◆ RICHIESTA A: Riproduci per intero il brano sull'inclusione scolastica degli studenti con disabilità.

◆ ESTRATTO:
********
L’inclusione scolastica degli studenti con disabilità in Italia ha fatto molti passi avanti ma resta ancora una sfida aperta. Lo confermano i dati relativi all’accessibilità delle scuole, alla formazione degli insegnanti e alla disponibilità e utilizzo dei supporti per realizzare una didattica inclusiva. Quali sono le barriere ancora da superare? E quali strategie possono garantire un’istruzione davvero inclusiva per tutti?
L’inclusione scolastica degli alunni con disabilità è un principio fondamentale del sistema educativo italiano, frutto di un lungo percorso normativo e culturale. Oggi, garantire a tutti gli studenti pari opportunità di apprendimento significa non solo abbattere le barriere architettoniche, ma anche creare un ambiente scolastico realmente accogliente, in cui la diversità sia valorizzata come risorsa. Se da un lato la legislazione italiana ha fatto passi avanti significativi, dall’altro la realtà quotidiana nelle scuole dimostra che la strada verso un’inclusione effettiva è ancora lunga. Dati, norme e pratiche educative raccontano un sistema che ha gettato basi solide, ma che deve ancora superare criticità strutturali e operative per rendere l’istruzione accessibile a tutti. Analizzare l’attuale situazione è cruciale per poter progettare il futuro.
********
Voci di dati memorizzate:
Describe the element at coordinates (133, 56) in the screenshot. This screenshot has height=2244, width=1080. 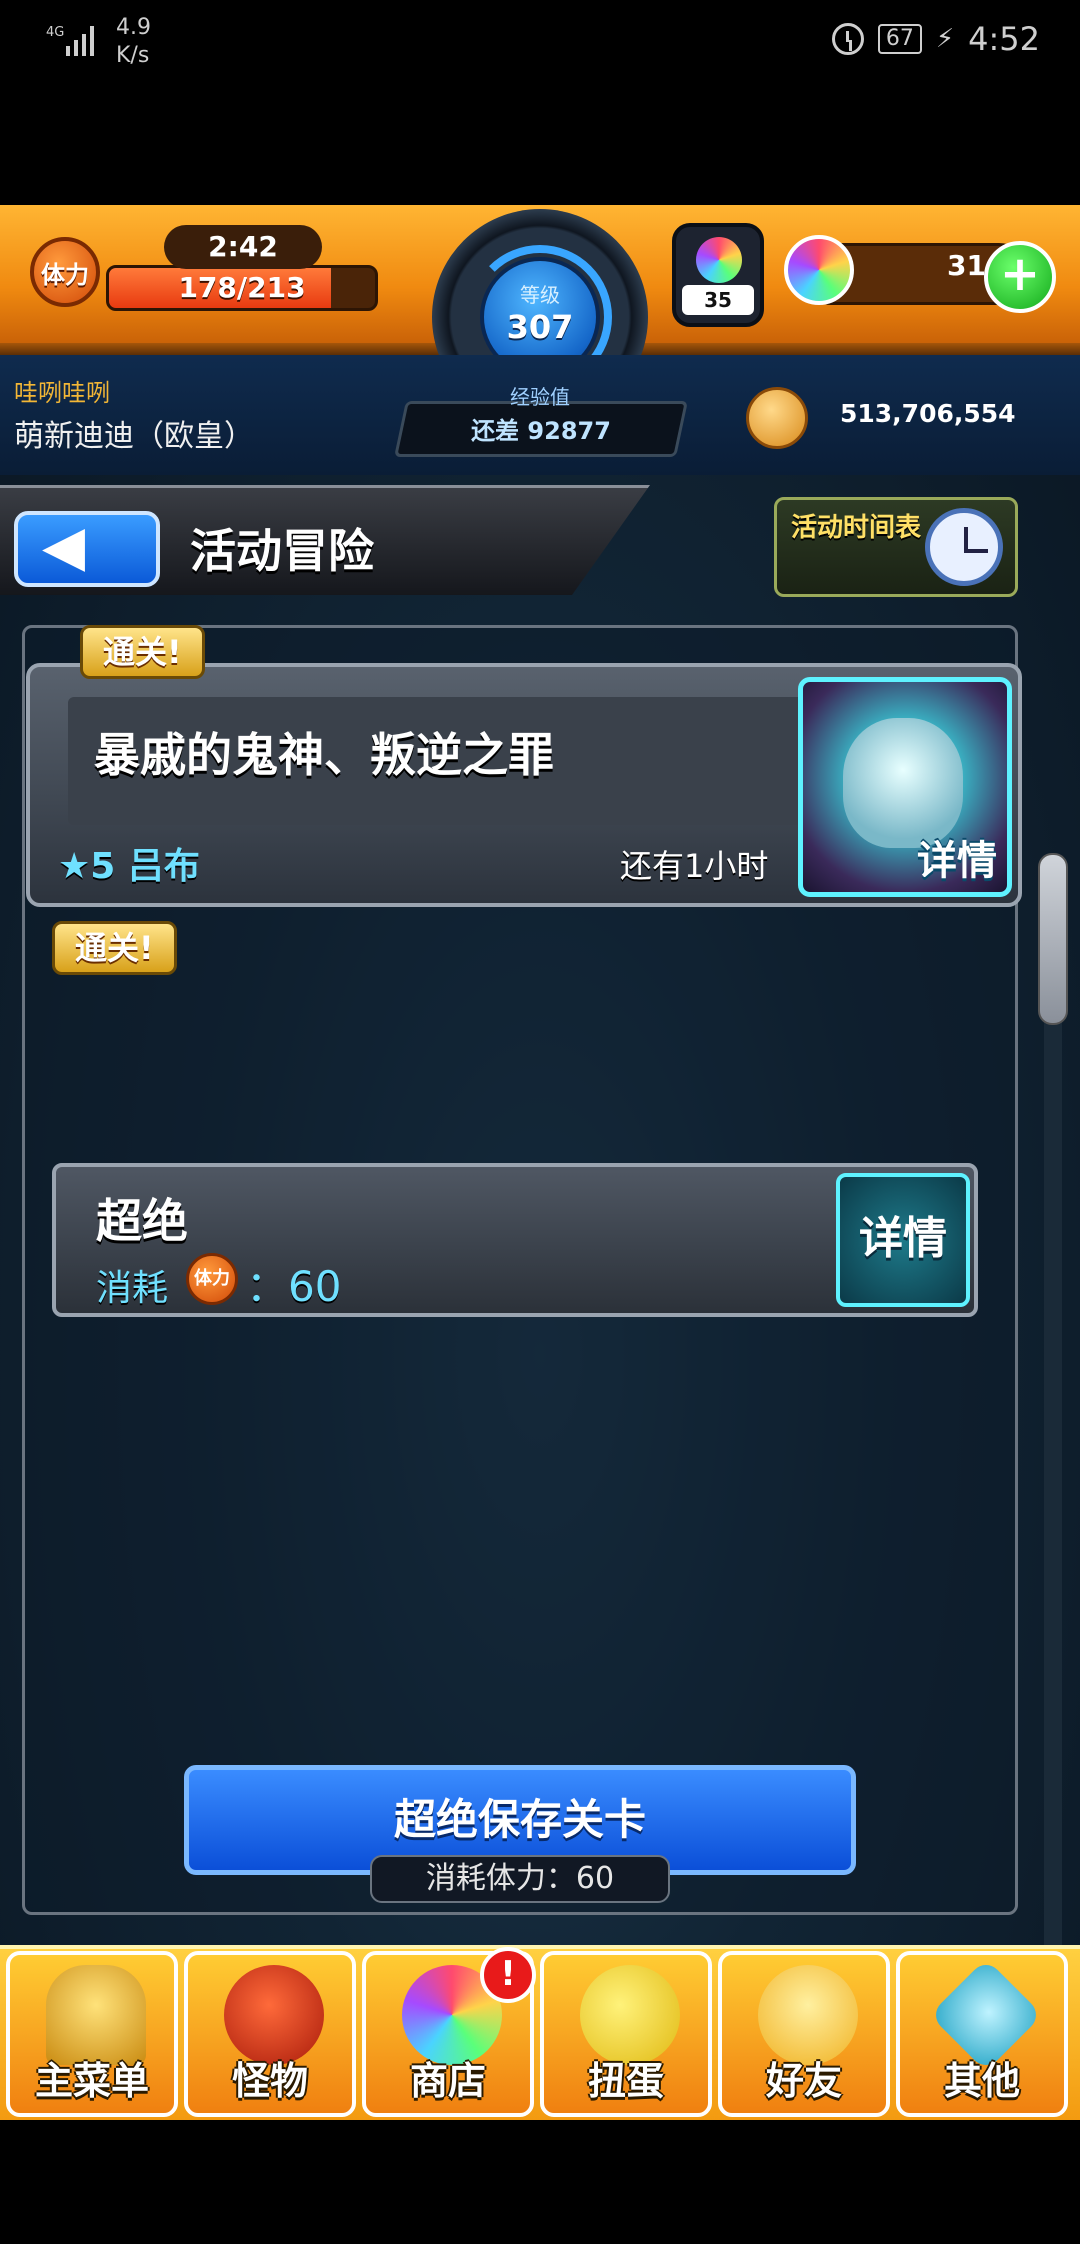
I see `speed-unit: K/s` at that location.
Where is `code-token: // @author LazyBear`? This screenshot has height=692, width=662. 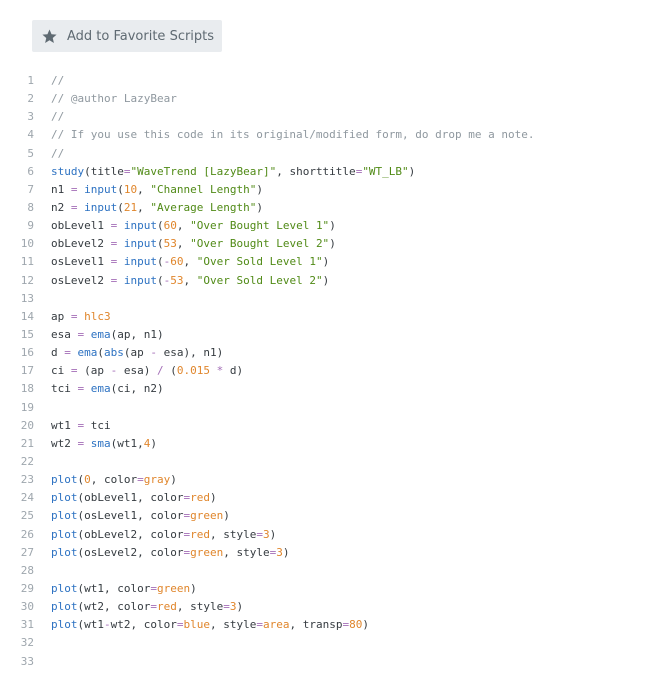
code-token: // @author LazyBear is located at coordinates (114, 99).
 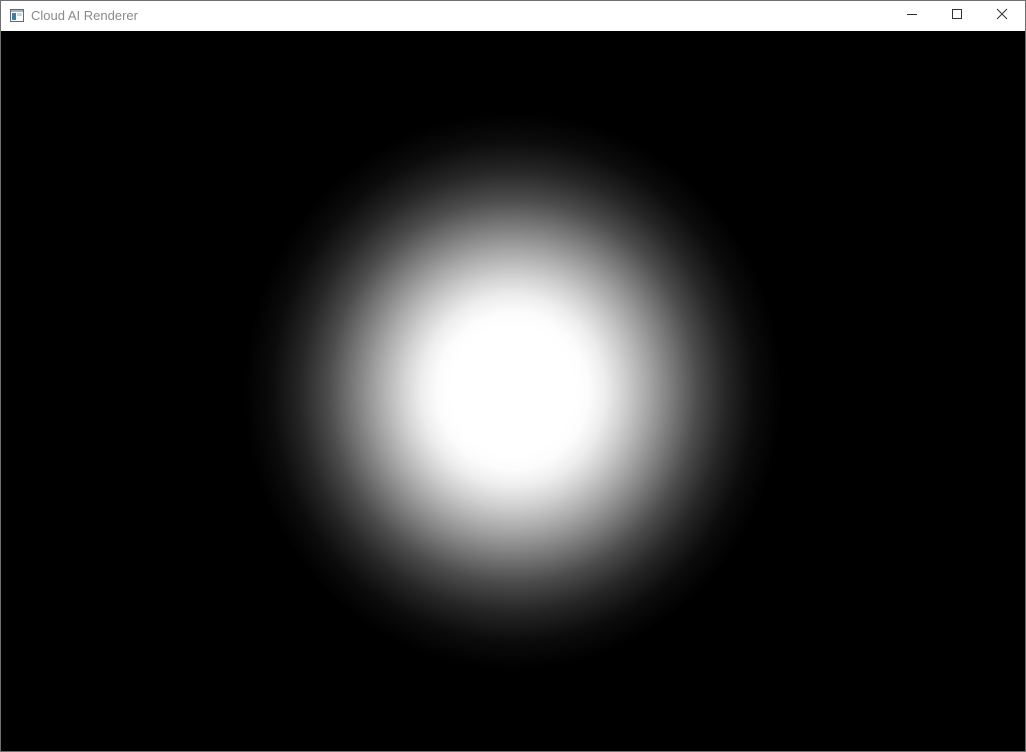 I want to click on app-window-icon, so click(x=17, y=16).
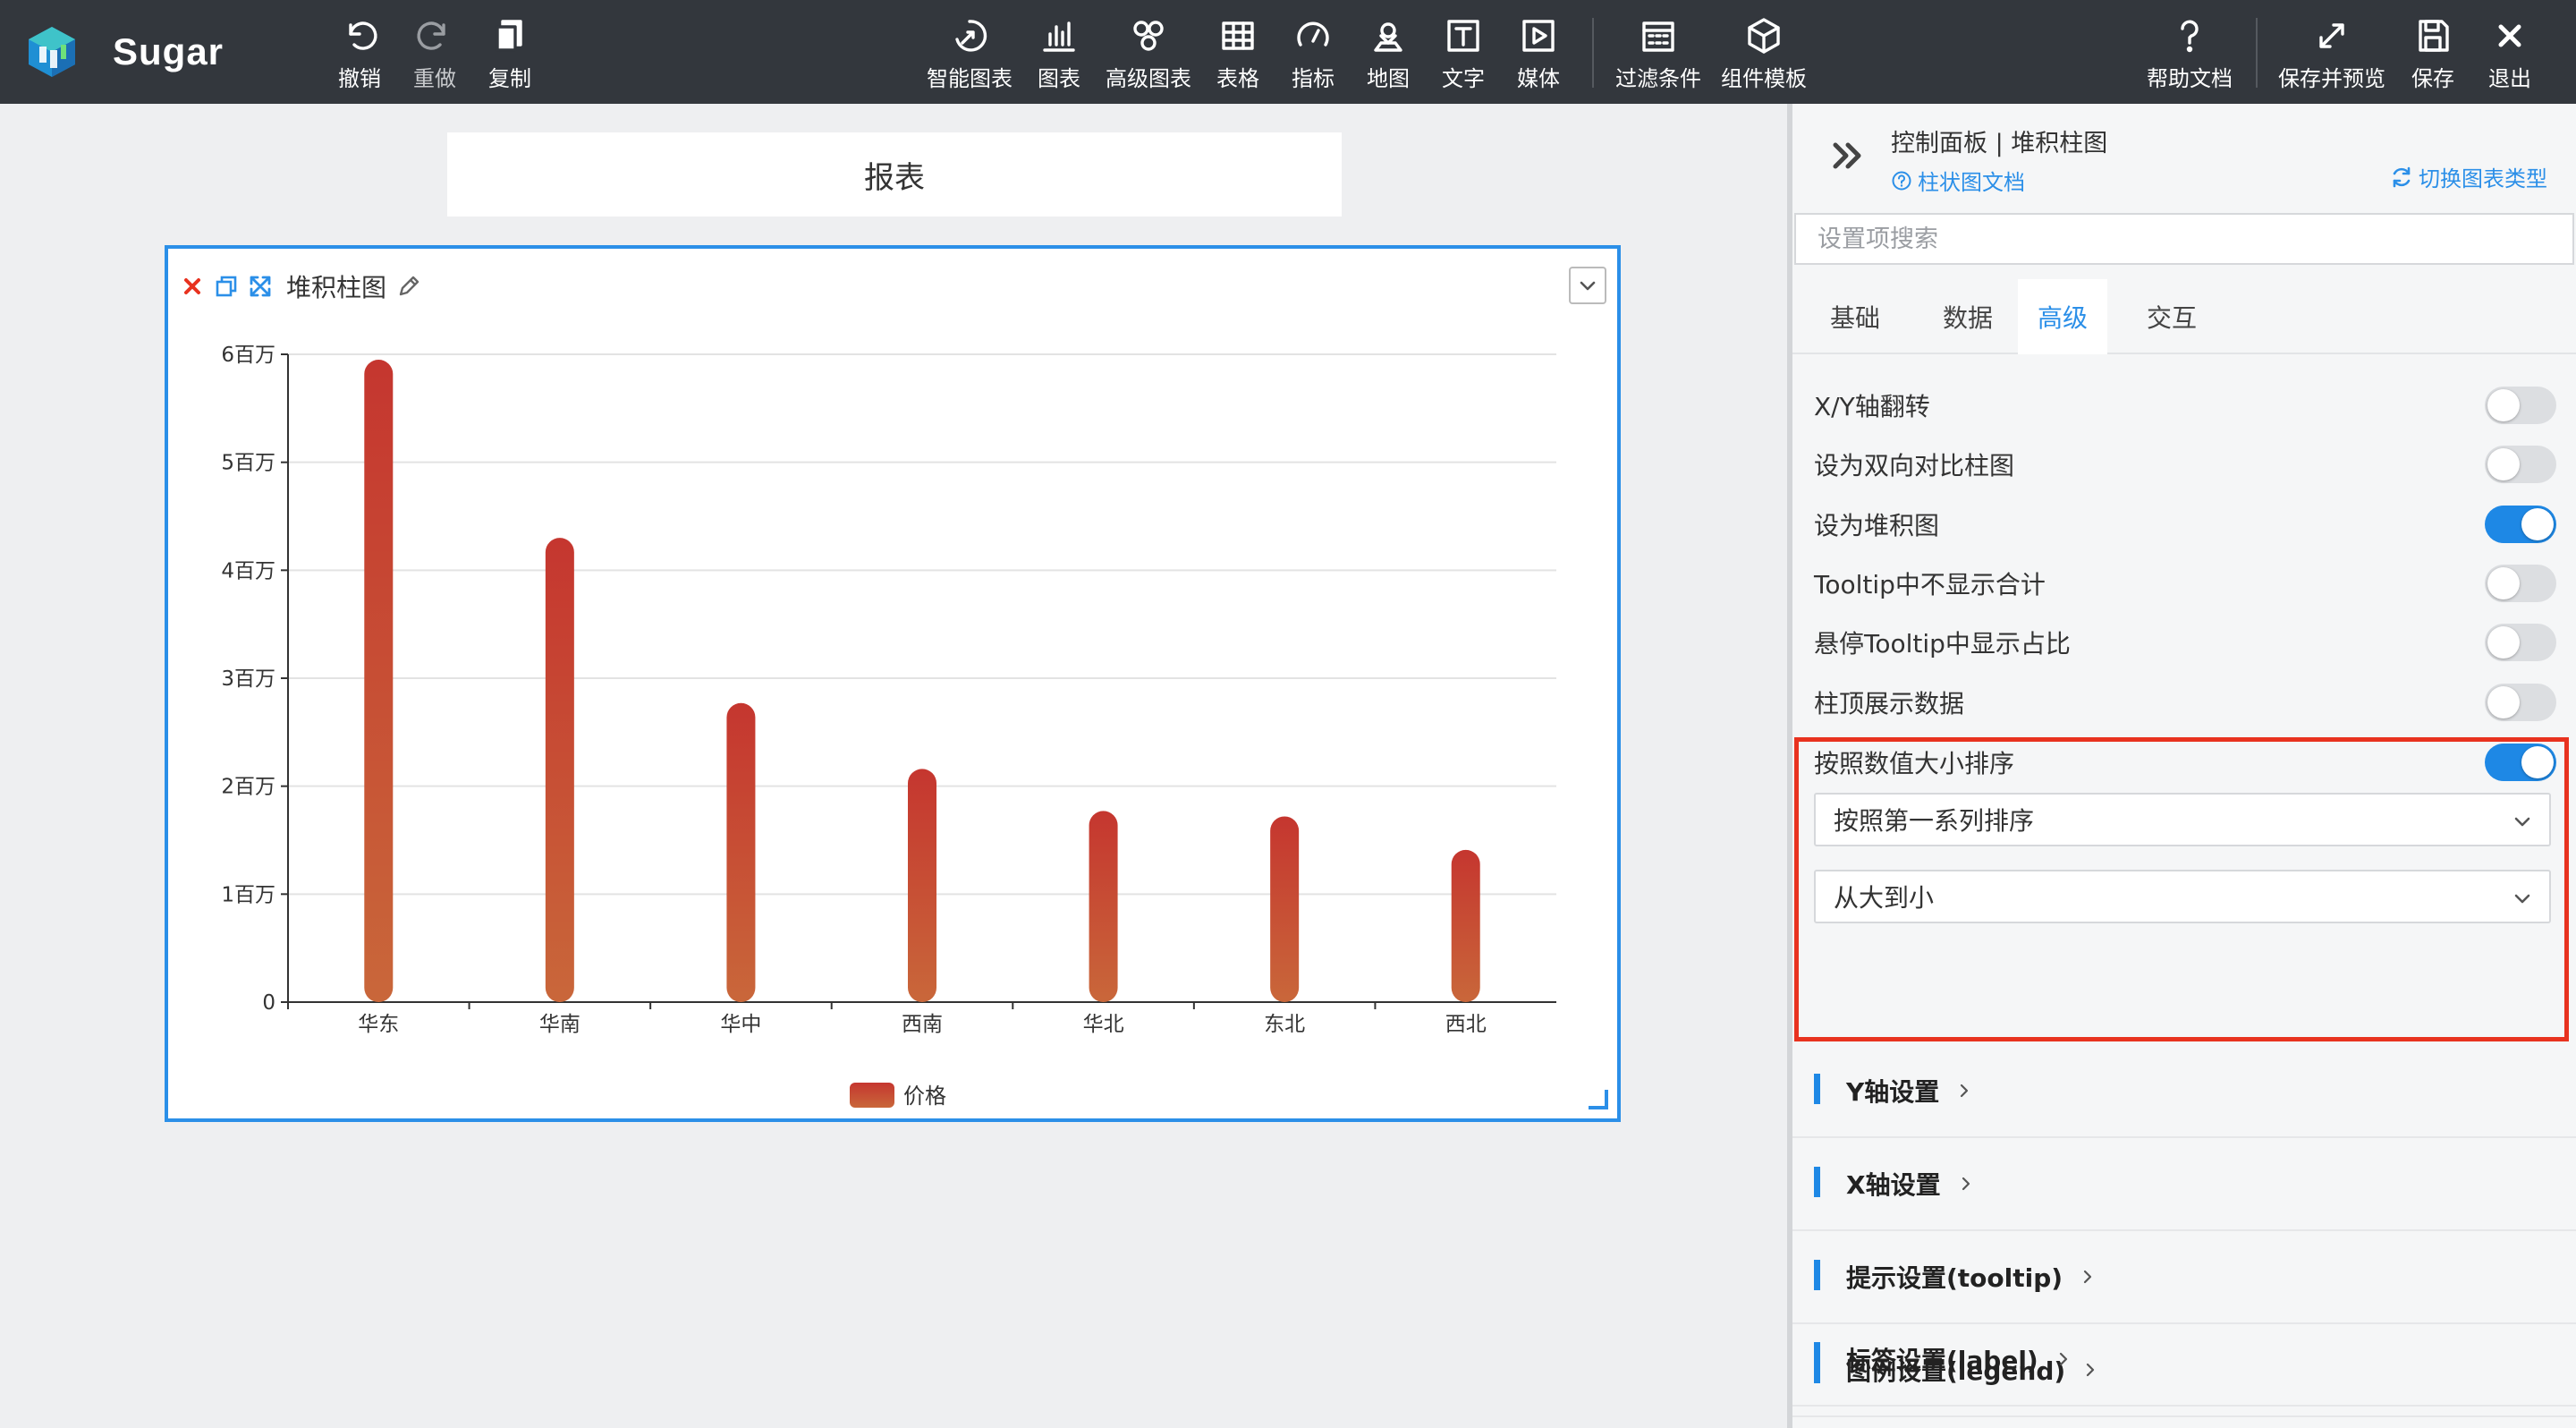 This screenshot has width=2576, height=1428. I want to click on text-button: 文字, so click(1463, 54).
********
◆ RICHIESTA B: Riscrivi tutte le voci qui sopra sostituendo "Describe" con "Identify" e lasciando invariato tutto il resto. Ometti le immagini.

◆ SPAZIO RISPOSTA A:
L’inclusione scolastica degli studenti con disabilità in Italia ha fatto molti passi avanti ma resta ancora una sfida aperta. Lo confermano i dati relativi all’accessibilità delle scuole, alla formazione degli insegnanti e alla disponibilità e utilizzo dei supporti per realizzare una didattica inclusiva. Quali sono le barriere ancora da superare? E quali strategie possono garantire un’istruzione davvero inclusiva per tutti?
L’inclusione scolastica degli alunni con disabilità è un principio fondamentale del sistema educativo italiano, frutto di un lungo percorso normativo e culturale. Oggi, garantire a tutti gli studenti pari opportunità di apprendimento significa non solo abbattere le barriere architettoniche, ma anche creare un ambiente scolastico realmente accogliente, in cui la diversità sia valorizzata come risorsa. Se da un lato la legislazione italiana ha fatto passi avanti significativi, dall’altro la realtà quotidiana nelle scuole dimostra che la strada verso un’inclusione effettiva è ancora lunga. Dati, norme e pratiche educative raccontano un sistema che ha gettato basi solide, ma che deve ancora superare criticità strutturali e operative per rendere l’istruzione accessibile a tutti. Analizzare l’attuale situazione è cruciale per poter progettare il futuro.

◆ SPAZIO RISPOSTA B:
Identify the element at coordinates (133, 56) in the screenshot. This screenshot has height=2244, width=1080. 
I see `speed-unit: K/s` at that location.
Where is `code-token: // @author LazyBear`? This screenshot has height=692, width=662. 
code-token: // @author LazyBear is located at coordinates (114, 99).
  I want to click on app-window-icon, so click(x=17, y=16).
 This screenshot has width=2576, height=1428. I want to click on text-button: 文字, so click(1463, 54).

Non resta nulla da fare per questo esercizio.